Trans-UTPA: PSO and MADDPG based multi-UAVs trajectory planning algorithm for emergency communication

Jie Li; Shuang Cao; Xianjie Liu; Ruiyun Yu; Xingwei Wang

doi:10.3389/fnbot.2022.1076338

Trans-UTPA: PSO and MADDPG based multi-UAVs trajectory planning algorithm for emergency communication

Front Neurorobot. 2023 Jan 24:16:1076338. doi: 10.3389/fnbot.2022.1076338. eCollection 2022.

Authors

Jie Li¹, Shuang Cao², Xianjie Liu¹, Ruiyun Yu², Xingwei Wang¹

Affiliations

¹ School of Computer Science and Engineering, Northeastern University, Shenyang, Liaoning, China.
² School of Software, Northeastern University, Shenyang, Liaoning, China.

Abstract

Communication infrastructure is damaged by disasters and it is difficult to support communication services in affected areas. UAVs play an important role in the emergency communication system. Due to the limited airborne energy of a UAV, it is a critical technical issue to effectively design flight routes to complete rescue missions. We fully consider the distribution of the rescue area, the type of mission, and the flight characteristics of the UAV. Firstly, according to the distribution of the crowd, the PSO algorithm is used to cluster the target-POI of the task area, and the neural collaborative filtering algorithm is used to prioritize the target-POI. Then we also design a Trans-UTPA algorithm. Based on MAPPO 's policy network and value function, we introduce transformer model to make Trans-UTPA's policy learning have no action space limitation and can be multi-task parallel, which improves the efficiency and generalization of sample processing. In a three-dimensional space, the UAV selects the emergency task to be performed (data acquisition and networking communication) based on strategic learning of state information (location information, energy consumption information, etc.) and action information (horizontal flight, ascent, and descent), and then designs the UAV flight path based on the maximization of the global value function. The experimental results show that the performance of the Trans-UTPA algorithm is further improved compared with the USCTP algorithm in terms of the success rate of each UAV reaching the target position, the number of collisions, and the average reward of the algorithm. Among them, the average reward of the algorithm exceeds the USCTP algorithm by 13%, and the number of collisions is reduced by 60%. Compared with the heuristic algorithm, it can cover more target-POIs, and has less energy consumption than the heuristic algorithm.

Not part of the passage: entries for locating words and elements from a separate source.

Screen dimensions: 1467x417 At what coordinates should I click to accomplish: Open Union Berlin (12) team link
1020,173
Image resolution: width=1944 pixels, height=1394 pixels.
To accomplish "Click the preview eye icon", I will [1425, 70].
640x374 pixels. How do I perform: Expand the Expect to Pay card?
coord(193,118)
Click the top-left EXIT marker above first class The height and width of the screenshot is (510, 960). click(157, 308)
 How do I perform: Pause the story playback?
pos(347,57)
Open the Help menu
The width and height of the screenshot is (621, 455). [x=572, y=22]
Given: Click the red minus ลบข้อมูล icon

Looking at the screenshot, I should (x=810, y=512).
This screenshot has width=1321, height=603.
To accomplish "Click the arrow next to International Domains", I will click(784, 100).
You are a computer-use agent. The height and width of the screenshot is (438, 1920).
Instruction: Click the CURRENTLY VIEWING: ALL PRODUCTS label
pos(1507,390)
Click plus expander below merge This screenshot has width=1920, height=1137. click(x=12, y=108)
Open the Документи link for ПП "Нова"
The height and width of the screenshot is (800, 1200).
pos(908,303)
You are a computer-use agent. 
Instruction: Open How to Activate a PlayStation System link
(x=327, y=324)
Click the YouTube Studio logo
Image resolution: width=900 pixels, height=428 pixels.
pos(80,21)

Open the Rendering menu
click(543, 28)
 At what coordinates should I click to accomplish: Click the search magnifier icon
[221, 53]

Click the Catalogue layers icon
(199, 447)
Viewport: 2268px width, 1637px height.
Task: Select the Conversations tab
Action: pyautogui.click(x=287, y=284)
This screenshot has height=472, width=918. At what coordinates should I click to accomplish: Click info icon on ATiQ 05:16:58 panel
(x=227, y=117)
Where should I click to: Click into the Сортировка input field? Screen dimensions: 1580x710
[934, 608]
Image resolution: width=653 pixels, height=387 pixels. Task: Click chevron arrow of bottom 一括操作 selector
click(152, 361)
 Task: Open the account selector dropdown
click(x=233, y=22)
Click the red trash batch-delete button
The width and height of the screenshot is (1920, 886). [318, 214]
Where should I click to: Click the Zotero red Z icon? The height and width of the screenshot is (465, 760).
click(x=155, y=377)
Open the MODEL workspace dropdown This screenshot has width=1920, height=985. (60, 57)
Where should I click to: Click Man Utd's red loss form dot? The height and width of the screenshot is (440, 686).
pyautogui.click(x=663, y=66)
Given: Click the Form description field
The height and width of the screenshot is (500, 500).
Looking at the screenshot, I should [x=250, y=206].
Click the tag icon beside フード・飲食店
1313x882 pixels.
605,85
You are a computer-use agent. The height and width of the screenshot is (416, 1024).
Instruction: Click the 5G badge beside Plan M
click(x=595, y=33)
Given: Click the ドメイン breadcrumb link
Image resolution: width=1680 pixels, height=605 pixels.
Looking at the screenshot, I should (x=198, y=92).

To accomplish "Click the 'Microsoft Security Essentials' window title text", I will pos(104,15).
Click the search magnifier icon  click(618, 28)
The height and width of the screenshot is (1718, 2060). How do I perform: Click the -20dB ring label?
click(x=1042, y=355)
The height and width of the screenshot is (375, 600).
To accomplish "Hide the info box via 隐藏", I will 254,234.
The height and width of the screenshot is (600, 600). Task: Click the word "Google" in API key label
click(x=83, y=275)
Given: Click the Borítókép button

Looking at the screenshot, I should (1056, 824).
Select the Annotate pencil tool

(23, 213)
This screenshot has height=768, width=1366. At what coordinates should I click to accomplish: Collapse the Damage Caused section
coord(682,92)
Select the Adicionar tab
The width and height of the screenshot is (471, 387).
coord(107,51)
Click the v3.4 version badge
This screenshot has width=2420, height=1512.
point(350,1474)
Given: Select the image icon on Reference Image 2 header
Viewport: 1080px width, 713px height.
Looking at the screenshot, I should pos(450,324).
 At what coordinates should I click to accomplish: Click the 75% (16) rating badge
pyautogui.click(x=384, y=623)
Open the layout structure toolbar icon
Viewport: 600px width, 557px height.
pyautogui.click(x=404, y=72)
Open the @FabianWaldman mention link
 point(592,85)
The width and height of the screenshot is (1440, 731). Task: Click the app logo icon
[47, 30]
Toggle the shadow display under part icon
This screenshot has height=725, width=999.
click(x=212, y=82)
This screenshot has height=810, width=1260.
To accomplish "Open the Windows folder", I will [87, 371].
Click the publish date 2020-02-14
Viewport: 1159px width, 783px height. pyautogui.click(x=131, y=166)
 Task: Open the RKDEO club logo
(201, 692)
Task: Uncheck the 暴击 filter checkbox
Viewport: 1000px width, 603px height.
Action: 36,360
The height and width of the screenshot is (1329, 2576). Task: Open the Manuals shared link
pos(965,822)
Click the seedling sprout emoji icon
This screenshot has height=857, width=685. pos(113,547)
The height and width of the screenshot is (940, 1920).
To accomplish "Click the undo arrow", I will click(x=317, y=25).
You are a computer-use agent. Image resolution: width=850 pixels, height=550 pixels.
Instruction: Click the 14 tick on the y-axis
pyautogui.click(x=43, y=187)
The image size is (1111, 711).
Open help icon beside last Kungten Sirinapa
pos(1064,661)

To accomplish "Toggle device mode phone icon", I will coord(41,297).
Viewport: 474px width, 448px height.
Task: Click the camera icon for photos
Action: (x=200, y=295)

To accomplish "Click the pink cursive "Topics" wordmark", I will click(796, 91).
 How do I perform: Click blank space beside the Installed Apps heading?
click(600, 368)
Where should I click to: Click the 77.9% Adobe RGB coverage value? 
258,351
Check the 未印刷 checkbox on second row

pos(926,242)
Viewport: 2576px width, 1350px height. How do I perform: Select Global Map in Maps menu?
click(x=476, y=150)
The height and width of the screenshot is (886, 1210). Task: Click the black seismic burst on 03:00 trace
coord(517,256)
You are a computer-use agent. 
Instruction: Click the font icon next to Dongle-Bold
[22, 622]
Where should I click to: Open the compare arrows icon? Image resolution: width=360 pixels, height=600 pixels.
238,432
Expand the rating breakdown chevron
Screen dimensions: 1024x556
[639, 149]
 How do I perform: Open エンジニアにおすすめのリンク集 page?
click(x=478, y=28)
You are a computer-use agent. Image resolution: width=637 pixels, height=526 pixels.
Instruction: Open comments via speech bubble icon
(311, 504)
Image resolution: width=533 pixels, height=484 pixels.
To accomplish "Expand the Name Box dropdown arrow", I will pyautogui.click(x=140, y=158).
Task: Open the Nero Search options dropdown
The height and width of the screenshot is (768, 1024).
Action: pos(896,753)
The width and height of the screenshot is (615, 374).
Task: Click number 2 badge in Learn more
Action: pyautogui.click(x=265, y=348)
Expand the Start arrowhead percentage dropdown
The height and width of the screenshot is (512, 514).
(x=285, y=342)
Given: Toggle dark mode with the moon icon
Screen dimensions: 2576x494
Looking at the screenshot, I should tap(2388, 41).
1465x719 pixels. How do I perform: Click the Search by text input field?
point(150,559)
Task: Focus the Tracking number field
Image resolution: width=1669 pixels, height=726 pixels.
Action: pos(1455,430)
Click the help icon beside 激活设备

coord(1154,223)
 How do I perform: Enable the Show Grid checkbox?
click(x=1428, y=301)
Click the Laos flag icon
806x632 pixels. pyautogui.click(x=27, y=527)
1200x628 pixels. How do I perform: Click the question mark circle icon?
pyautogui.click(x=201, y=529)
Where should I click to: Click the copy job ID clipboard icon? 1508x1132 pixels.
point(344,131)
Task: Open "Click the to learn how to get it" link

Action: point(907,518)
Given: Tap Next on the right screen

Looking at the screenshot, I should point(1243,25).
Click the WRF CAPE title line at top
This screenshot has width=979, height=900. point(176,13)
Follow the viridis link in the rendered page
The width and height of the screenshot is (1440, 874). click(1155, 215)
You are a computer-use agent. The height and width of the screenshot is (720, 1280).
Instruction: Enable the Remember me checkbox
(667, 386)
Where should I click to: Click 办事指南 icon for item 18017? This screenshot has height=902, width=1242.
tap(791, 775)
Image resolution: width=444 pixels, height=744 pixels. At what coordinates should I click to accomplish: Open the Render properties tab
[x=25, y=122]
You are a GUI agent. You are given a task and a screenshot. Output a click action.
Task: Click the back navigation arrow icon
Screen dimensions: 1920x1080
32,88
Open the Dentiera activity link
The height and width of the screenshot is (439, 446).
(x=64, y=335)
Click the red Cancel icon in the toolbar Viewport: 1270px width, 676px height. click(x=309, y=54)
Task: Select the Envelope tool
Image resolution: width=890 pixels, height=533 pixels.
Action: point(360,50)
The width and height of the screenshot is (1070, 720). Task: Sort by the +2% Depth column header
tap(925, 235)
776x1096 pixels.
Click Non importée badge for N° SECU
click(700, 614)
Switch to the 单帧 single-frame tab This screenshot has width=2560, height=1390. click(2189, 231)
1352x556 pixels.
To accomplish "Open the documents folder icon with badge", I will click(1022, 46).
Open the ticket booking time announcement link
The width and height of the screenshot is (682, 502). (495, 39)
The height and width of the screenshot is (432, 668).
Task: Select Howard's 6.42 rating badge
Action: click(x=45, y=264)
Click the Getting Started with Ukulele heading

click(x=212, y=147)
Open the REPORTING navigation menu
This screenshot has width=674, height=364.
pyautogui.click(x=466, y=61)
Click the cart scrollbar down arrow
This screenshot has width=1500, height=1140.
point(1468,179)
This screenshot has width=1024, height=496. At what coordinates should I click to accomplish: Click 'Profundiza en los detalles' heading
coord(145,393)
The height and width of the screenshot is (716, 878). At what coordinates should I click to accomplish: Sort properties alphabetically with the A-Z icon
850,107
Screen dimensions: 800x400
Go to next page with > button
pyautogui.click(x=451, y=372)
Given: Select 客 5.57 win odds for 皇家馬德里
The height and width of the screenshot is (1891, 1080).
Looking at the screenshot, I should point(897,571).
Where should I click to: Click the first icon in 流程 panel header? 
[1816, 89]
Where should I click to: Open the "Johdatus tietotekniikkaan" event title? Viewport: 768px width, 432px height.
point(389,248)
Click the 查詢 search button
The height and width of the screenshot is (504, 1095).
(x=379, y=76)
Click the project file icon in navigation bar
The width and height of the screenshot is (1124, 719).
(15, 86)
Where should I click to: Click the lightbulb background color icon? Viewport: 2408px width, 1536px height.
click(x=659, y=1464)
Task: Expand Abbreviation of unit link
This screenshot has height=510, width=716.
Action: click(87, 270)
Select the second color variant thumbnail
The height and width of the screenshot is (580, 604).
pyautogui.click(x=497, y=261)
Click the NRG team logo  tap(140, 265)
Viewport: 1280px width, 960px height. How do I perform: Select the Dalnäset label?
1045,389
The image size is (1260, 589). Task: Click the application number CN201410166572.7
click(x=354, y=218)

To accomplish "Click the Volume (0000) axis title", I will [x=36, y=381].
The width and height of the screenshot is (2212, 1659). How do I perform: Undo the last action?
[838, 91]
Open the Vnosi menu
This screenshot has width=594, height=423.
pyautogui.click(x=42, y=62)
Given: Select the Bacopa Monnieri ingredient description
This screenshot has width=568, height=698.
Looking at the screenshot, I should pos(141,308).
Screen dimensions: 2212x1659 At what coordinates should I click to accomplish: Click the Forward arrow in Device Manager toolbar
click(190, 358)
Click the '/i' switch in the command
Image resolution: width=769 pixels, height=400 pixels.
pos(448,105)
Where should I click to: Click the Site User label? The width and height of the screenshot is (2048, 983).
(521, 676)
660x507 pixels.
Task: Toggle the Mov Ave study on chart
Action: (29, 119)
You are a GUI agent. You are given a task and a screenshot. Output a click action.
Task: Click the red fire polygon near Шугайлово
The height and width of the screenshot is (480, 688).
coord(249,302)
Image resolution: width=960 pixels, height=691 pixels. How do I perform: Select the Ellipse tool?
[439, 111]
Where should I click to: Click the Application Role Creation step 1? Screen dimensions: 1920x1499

Keywords: PSO; energy consumption; multi-UAVs collaboration; multi-agent reinforcement learning; trajectory planning; transformer.

Grants and funding

This work was supported by the National Key Research and Development Projects (2019YFB1802800), the Liaoning Province Science and Technology Fund Project (2020MS086), the Shenyang Science and Technology Plan Project (20206424), the Fundamental Research Funds for the Central Universities (N2116014), China University Industry-University-Research Innovation Fund (2021ITA10011), and the National Natural Science Foundation of China (61872073).